Much like filling up your car for the first time, charging your car for the first-time car seem a little bit daunting. This time though, it might be even more embarrassing going to a charging point and your mum or dad showing you how it works!
Finding a charger
There are now several different chargepoint operators who all build and operate charger units. For example, bp pulse, Pod Point and Ecotricity. These suppliers often have their own app which shows a live map of where charging points are located. Drivers that just want to know where the nearest charger is, whatever the supplier, there a couple of options. Zap-Map and PlugShare. Both apps show a real-time snapshot of all the charging points across the UK.
What power do I need?
EV chargers can vary in power, and this can impact the speed at which your car charges. Unlike traditional re-fuelling, charging can take up to 12 hours for a full charge, but as little as 20 minutes. Rapid charging points are the quickest way to charger your car. They use DC (Direct Current) power and are mostly found at service stations, as they are perfect for a quick charge mid-journey. Most new electric cars are capable of charging up to 125kW. However, older EV models may only have maximum capacity of 50kW, which means they will not be able to charge as quickly as newer vehicles. An Ultra-fast, 150kW network of chargers is being installed by bp pulse, however, this speed comes at a cost, and these will be the most expensive charging points to use. Drivers who have more time can use a type-2 AC charger or ‘destination charger’. These are the cheapest and easiest way to charge. Often found at supermarkets and public carparks, they range from 7-22kW, they are perfect for topping up your battery while you shop.
What connector do I need?
All petrol pumps are generally the same. Green nozzle for petrol, black for diesel. Charing points, however, can vary. Most rapid chargers are fitted with two connectors; this is the part that plugs into your car. Most cars will use the CCS connector to charge, however Nissan LEAF and Mitsubishi Outlander PHEV owners will need to use their CHAdeMO connector to charge. If you are worried the charge point will not have the right connector, the live apps above show you the available connections at each charger.
Time to charge
Now for the main event. When you park in the charging bay, simply follow the instructions on screen. These may vary slightly depending on charger supplier, but process will usually involve paying, selecting your connector (like selecting petrol or diesel nozzles) and then plugging the connector into your car. The screen on the charger should show you how much charge your battery has and how quickly it is being charged in kWh’s. To end, simply tap your payment card or device to the charge point or end the charge via the app. If you are using a charging point at your place of work, you may not need to pay at all. You may be supplied with an RFID tag which prevents un-authorised personnel using the charger and could help your company see who is using the chargers. However, this may vary business to business.

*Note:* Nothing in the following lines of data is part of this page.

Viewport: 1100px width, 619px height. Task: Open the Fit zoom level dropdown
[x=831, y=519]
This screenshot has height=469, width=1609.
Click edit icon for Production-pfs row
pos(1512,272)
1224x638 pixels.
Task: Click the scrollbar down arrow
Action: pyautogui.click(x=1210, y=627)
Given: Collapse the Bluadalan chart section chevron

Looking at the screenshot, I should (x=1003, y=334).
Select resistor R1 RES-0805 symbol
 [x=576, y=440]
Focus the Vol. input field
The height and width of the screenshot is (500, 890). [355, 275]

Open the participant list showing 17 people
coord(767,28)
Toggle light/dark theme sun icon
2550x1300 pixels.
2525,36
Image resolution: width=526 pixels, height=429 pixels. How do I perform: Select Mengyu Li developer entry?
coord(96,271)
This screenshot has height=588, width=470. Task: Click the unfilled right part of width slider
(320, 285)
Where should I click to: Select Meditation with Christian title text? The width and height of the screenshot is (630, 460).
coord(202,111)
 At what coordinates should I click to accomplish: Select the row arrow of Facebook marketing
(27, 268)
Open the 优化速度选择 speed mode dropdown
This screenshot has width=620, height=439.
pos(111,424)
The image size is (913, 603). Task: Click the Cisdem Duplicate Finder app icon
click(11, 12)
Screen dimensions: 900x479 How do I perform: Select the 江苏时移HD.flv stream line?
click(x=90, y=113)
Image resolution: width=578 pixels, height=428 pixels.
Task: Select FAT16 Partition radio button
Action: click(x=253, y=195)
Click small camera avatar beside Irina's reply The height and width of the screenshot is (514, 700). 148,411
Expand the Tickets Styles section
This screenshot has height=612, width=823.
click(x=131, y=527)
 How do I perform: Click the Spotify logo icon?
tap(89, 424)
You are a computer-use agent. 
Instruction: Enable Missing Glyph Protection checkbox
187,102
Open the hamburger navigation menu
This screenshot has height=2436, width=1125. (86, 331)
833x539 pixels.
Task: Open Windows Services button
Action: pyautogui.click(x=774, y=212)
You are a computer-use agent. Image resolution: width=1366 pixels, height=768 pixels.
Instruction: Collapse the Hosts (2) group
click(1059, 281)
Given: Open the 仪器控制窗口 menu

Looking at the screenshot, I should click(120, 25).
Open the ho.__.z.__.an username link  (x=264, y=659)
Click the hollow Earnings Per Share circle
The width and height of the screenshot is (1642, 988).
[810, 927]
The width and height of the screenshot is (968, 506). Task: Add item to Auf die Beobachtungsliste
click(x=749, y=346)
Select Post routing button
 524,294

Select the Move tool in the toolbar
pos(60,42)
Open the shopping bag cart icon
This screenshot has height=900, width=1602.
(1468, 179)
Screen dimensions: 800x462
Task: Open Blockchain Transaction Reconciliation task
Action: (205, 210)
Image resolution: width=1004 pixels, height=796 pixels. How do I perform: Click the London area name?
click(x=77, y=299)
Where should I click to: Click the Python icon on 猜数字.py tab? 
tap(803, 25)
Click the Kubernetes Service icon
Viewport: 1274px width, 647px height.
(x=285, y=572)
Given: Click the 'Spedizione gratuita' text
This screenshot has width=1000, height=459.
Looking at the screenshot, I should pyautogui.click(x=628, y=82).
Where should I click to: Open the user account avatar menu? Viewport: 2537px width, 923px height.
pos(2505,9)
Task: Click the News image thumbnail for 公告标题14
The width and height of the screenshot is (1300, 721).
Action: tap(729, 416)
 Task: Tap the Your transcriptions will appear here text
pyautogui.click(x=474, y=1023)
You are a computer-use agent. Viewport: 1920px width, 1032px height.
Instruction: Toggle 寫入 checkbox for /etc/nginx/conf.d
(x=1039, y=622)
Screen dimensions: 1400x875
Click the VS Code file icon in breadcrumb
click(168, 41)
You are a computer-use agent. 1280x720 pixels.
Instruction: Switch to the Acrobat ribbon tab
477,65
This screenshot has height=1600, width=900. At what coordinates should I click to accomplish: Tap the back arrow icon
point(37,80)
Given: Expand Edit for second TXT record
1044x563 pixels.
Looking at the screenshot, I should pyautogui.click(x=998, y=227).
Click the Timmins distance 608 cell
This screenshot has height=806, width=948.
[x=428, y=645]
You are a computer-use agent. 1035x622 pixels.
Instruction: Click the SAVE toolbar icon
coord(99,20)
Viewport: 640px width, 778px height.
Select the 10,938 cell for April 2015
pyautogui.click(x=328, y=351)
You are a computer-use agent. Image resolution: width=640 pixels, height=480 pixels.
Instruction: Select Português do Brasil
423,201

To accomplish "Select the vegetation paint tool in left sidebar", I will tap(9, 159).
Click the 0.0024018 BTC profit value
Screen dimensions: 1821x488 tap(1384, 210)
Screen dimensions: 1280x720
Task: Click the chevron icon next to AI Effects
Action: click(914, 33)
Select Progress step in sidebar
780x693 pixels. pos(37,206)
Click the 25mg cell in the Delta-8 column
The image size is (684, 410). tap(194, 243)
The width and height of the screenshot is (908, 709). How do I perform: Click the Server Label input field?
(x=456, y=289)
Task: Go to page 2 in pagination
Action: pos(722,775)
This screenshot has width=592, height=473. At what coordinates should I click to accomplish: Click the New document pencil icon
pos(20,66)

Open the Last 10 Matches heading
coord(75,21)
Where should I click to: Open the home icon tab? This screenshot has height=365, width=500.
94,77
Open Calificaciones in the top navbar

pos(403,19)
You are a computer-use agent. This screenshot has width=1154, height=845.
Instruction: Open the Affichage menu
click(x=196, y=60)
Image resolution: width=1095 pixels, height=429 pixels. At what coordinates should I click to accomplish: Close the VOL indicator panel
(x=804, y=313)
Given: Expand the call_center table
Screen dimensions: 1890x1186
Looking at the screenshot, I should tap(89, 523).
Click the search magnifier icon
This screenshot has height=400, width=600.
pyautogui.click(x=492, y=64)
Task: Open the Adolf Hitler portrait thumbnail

When your car is charging the connector will lock to your car, stopping anyone unplugging while you are away. To unlock, simply un-lock your car and disconnect the cable.
How do I pay?
The simplest way to pay for your charge is to pay at the pump. There are more cost-effective options for EV owners. Suppliers like Ecotricity rely solely on an app to process payment, whereas most will allow payment via an app or a debit or credit card.
Simply unplug your car and you are free to carry on with your journey!